When performance is a concern, you should fall back on constructing figures from standard dict and list instances. e.g.

>>> t = dict(type='scatter', x=[0,1,2,3], y=[0,3,3,3], mode='markers')
>>> t['x']
[0,1,2,3]

If you don’t want to pay the validation cost even once at the end, you can set the validate=False argument to the plot/iplot methods.

Hope that helps clear things up a bit.
-Jon

Thanks for your response. I’m using FigureWidget using imperative code to create live graphs in offline mode. One big issue is that whatever trace I pass on to FigureWidget, it recreates this object so FigureWidget.data[0] is no longer same as trace instance I originally passed to it. So to modify the data I must use FigureWidget.data[0] which again has rewritten entire list to tuple. So each time I add new data point in the graph, FigureWidget.data[0].x and FigureWidget.data[0].y must be recreated which is huge issue due to O(n^2) perf.

1 Like

Hi @sytelus,

Yeah, this is a current limitation of streaming data with a FigureWidget. Out of curiosity, for your use case how many points are displayed before the performance degrades significantly? Also, have you tried using a go.Scattergl trace? This won’t change the n^2 nature of the trace data construction, but it will improve the render time of the figure itself.

Towards providing better support for streaming, I think the way forward would be to provide an operation in the Python API that wraps the Plotly.js Plotly.extendTraces function.

fig.data[0].extend(x=[next_x], y=[next_y])

Underneath the x and y values are stored as lists (unless they are numpy arrays), so this could involve an efficient list.extend operation on the Python side.

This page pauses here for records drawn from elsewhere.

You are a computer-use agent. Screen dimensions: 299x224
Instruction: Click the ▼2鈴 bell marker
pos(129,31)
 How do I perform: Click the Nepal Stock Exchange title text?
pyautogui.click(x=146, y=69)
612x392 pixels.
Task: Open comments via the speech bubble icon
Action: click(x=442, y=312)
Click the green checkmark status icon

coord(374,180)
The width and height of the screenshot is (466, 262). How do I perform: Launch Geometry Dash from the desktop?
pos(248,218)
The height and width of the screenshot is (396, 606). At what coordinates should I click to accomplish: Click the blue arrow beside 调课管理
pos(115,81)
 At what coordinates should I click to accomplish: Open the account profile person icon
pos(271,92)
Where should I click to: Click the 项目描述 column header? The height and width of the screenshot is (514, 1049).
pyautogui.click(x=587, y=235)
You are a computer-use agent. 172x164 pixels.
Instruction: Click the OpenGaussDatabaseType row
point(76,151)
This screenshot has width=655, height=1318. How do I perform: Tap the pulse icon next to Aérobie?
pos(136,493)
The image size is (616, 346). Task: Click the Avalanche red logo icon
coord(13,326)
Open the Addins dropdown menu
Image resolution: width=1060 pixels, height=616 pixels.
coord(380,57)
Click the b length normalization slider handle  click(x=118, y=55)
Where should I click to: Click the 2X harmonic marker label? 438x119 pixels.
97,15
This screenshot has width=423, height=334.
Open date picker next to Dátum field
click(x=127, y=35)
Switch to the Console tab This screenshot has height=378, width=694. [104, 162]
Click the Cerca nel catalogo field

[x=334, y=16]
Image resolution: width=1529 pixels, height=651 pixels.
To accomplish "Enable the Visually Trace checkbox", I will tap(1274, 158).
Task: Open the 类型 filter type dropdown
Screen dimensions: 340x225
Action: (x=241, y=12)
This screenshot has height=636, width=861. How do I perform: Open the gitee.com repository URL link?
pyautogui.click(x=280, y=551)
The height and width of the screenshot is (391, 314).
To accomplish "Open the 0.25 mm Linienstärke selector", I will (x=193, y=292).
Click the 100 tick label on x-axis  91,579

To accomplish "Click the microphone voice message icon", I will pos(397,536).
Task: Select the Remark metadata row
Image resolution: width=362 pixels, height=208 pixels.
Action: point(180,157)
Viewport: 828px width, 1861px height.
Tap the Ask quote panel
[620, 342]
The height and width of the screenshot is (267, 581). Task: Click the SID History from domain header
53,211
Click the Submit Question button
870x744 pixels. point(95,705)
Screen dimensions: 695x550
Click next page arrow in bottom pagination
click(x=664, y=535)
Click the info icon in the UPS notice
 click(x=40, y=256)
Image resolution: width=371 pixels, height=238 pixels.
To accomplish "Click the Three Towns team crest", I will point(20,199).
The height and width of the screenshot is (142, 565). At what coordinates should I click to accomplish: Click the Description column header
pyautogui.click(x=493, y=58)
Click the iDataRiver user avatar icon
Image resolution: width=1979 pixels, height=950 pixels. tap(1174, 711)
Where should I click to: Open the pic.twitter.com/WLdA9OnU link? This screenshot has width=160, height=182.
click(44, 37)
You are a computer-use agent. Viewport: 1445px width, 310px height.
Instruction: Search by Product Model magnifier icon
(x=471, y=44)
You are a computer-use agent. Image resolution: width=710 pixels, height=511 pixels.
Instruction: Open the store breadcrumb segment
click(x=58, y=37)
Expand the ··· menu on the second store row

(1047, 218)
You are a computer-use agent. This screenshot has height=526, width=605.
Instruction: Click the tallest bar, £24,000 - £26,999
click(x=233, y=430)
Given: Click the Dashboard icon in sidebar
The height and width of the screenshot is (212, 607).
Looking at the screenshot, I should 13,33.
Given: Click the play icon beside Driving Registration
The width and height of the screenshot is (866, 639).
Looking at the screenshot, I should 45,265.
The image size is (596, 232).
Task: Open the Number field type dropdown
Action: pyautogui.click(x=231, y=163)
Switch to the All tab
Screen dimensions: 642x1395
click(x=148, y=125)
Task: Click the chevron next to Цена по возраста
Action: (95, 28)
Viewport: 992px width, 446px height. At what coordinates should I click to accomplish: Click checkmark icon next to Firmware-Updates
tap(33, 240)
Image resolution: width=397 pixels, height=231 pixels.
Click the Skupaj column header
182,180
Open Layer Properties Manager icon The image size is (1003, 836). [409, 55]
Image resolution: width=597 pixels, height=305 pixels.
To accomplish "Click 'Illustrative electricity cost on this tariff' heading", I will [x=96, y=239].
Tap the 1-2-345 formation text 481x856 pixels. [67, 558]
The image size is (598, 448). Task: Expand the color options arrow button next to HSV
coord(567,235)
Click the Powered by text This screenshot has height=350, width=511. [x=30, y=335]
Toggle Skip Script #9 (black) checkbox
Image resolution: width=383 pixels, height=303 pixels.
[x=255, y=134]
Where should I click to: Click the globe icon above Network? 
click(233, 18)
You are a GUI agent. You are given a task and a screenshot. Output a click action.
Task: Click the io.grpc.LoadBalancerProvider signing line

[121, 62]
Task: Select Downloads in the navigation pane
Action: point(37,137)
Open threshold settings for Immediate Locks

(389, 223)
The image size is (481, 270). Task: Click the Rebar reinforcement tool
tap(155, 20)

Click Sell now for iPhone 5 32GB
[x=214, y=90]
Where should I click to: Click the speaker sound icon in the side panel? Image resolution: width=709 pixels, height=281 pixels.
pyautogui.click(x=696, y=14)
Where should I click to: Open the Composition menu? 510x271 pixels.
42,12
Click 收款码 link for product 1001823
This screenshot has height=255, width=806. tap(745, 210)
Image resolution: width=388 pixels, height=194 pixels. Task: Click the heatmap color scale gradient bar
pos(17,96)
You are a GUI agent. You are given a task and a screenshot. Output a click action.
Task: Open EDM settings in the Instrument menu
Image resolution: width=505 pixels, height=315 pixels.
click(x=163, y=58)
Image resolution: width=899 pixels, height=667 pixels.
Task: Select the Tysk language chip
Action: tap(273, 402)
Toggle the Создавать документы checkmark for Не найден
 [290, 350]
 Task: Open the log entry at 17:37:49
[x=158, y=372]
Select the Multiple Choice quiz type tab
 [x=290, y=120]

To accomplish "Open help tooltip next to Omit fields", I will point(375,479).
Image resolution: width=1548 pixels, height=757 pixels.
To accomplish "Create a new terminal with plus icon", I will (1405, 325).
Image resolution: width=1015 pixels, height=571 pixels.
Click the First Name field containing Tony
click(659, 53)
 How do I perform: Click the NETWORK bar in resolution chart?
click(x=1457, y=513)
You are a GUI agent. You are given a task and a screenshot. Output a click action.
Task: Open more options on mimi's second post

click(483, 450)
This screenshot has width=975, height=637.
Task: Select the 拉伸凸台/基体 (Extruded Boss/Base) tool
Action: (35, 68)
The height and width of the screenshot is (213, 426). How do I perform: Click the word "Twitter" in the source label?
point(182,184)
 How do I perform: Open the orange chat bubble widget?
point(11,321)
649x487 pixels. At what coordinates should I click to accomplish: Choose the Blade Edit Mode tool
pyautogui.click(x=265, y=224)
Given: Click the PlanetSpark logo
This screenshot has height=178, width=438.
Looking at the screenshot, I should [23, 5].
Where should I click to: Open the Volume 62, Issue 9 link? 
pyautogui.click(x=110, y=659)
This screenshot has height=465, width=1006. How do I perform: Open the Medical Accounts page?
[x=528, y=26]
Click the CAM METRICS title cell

Would this kind of API meet your needs?

-Jon

It might be also good idea to think about this architecture. I think it would be confusing to many users if you give an instance of class A to class B but class B does deep copy instead of simply saving the reference. It is obviously not great for performance as well. May be more pythonic approach is have everything duck-typed and not making deep copies. You can then simply add redraw() or update() method that accepts flags to indicate if trace or layout should be redrawn:

fig.redraw(update_data:bool, update_layout:bool)

fig internally shouldn’t worry about if trace data is tuple or list, as long as it is array-like. Caller can then update their array-like objects as they prefer and occasionally call redraw on fig.

Thanks for taking the time to write up the suggestion. Here are some thoughts off the top of my head:

One tradeoff with this approach is validation, it wouldn’t be possible to give the user property validation feedback when a property is mutated to contain invalid values. There would also be an inconsistency (or what I imagine would seem like an inconsistency to some users) in that the figure would auto-update on assignment but not on mutation. Finally, this redraw approach wouldn’t have as much potential to improve efficiency on the JavaScript side when appending data to existing arrays because the entire array would need to be serialized on each redraw call, rather then serializing only the new elements in an extend call.

-Jon